*Assignment*. Write out again only the lines that run from the start of the entries to the line containing "Click the screenshot", both included.

*Available records*.

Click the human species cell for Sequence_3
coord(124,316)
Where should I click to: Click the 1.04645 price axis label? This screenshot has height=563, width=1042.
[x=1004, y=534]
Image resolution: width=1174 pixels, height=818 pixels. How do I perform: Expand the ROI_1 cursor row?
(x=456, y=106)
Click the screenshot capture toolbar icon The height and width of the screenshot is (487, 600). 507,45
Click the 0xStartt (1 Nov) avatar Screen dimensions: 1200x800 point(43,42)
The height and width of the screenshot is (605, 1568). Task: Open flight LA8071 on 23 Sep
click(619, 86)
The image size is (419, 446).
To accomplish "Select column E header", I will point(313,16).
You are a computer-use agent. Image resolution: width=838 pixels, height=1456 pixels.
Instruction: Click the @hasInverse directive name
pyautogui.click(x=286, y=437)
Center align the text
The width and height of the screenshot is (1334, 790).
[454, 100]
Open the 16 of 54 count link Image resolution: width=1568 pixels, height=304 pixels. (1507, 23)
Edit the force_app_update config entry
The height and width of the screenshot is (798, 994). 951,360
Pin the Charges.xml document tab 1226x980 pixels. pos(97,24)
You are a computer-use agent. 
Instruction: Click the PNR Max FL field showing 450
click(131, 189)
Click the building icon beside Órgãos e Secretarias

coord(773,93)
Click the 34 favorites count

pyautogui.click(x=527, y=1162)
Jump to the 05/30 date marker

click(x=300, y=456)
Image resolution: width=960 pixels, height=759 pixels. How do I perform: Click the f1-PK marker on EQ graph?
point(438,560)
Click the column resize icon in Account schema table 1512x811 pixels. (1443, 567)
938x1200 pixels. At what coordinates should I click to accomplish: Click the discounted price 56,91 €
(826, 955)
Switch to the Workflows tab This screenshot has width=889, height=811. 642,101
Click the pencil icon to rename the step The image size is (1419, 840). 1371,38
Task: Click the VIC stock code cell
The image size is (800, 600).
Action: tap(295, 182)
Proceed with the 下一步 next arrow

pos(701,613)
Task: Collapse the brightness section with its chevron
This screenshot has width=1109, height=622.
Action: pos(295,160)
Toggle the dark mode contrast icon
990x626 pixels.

*Written solution*.
Click the human species cell for Sequence_3
coord(124,316)
Where should I click to: Click the 1.04645 price axis label? This screenshot has height=563, width=1042.
[x=1004, y=534]
Image resolution: width=1174 pixels, height=818 pixels. How do I perform: Expand the ROI_1 cursor row?
(x=456, y=106)
Click the screenshot capture toolbar icon The height and width of the screenshot is (487, 600). 507,45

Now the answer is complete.